The operative code would be as follows:

Pass by value: L R10,FW1 Load the value at FW1

Pass by reference: LA R10,FW1 Load the address of FW1

Returning Function Values

There is a simple solution here that is motivated by two facts.

1. The function stores its return value as its last step.

2. The first thing the calling code should do is to retrieve that value.

This simple solution is to allocate one or more registers to return function values. There seem to be no drawbacks
to this mechanism. As we have seen above, it works rather well with recursive functions. The solution used in
these lectures was to use R7 to return the value.

The CDC–6600 FORTRAN solution was to use one or two registers as needed.

CDC Nerds note that the actual register names are X6 and X7.

Argument Passing: Version 1 (Based on Early CDC–6400 FORTRAN)

Pass the arguments in the general–purpose registers. Here we use the actual names of the registers: X0 through X7.
Register X0 was not used for a reason that I cannot remember.

Registers X1 through X5 are used to pass five arguments.

Registers X6 and X7 are used to return the value of a function.

This is a very efficient mechanism for passing arguments. The problem arises when one wants more than five arguments
to be passed. There is also a severe problem in adapting this scheme to recursive subroutines. We shall not discuss this
at present for two reasons.

1. We shall meet the identical problem later, in a more general context.

2. None of the CDC machines was designed to support recursion.

Argument Passing: Version 2 (Based on Later CDC–6400 FORTRAN)

In this design, only two values are placed on the stack. Each is an address.

The return address.

The address of a memory block containing the number of arguments
and an entry (value or address) for each of the arguments.

This method allows for passing a large number of arguments.

This method can be generalized to be compatible with the modern stack–based protocols.

Example Code Based on CDC–6600 FORTRAN

Here is IBM/System 370 assembly language written in the form that the CDC FORTRAN compiler might have
emitted. Consider a function with three arguments. The call in assembly language might be.

LA R8,FRET ADDRESS OF STATEMENT TO BE
EXECUTED NEXT.

STKPUSH R8,R PLACE ADDRESS ONTO STACK

LA R8,FARGS LOAD ADDRESS OF ARGUMENT BLOCK

STKPUSH R8,R PLACE THAT ONTO THE STACK

B THEFUNC BRANCH DIRECTLY TO SUBROUTINE

A0 DC F‘3’ THE NUMBER OF ARGUMENTS

A1 DS F HOLDS THE FIRST ARGUMENT

A2 DS F HOLDS THE SECOND ARGUMENT

A3 DS F HOLDS THE THIRD ARGUMENT

FRET The instruction to be executed on return.

This cannot be used with recursive subroutines or functions.

The Solution: Use a Stack for Everything

We now turn our attention to a problem associated with writing a compiler. The specifications for the high–level language
state that recursion is to be supported, both for subroutines and functions. It is very desirable to have only one mechanism
for subroutine linkage. Some architectures, such as the VAX–11/780 did support multiple linkages, but a compiler writer
would not find that desirable. Software designers who write compilers do not like a complex assembly language; they
want simplicity.
+---+
SHORT PROBLEM:
Using the text on argument passing, answer these:
1. Which register did these lectures use to return a function value?
2. In the version based on early CDC–6400 FORTRAN, which registers pass the arguments?
3. In the version based on later CDC–6400 FORTRAN, how many values are placed on the stack?
The data here is separate material and has no connection to the text on argument passing.

RECORDED INFORMATION:
+---+
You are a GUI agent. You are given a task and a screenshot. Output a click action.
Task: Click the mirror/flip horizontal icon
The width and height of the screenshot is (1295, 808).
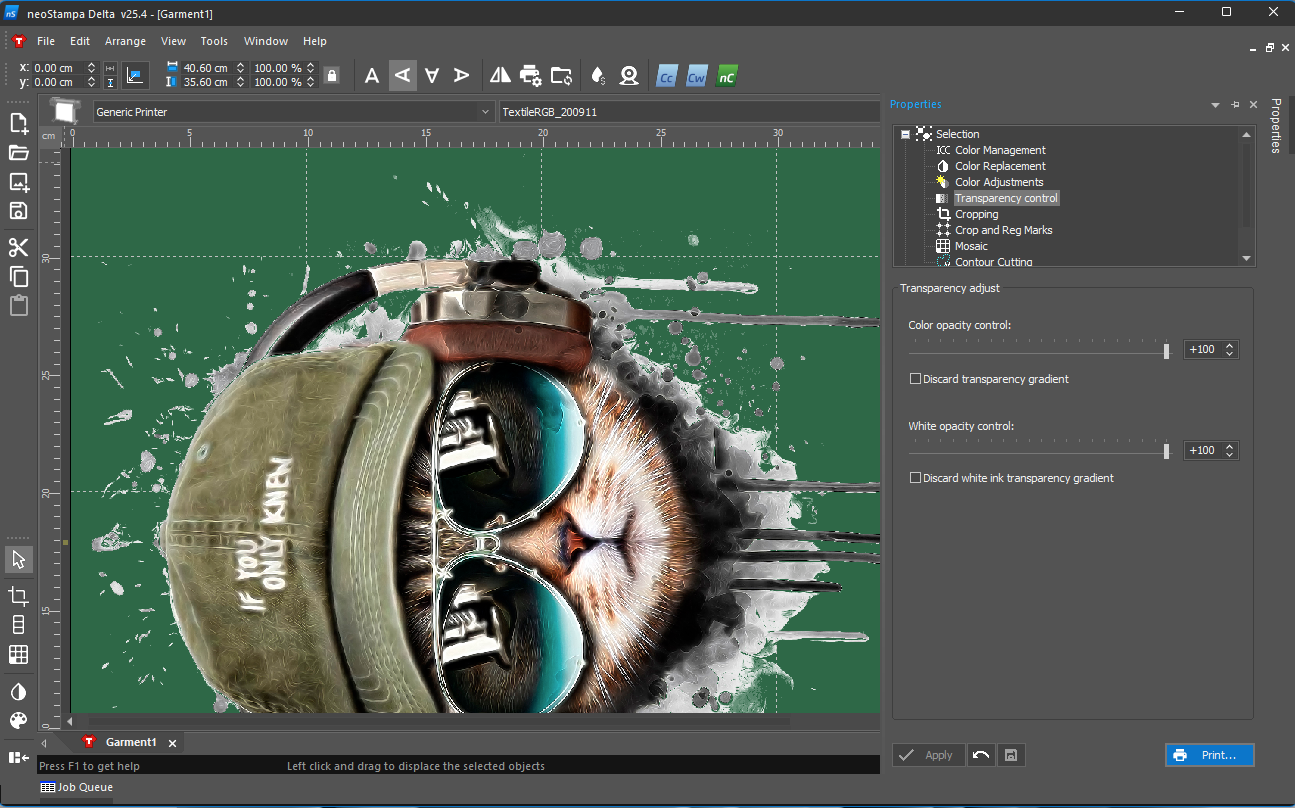(x=500, y=75)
+---+
TASK SOLUTION:
1. R7
2. X1 through X5
3. Two, each an address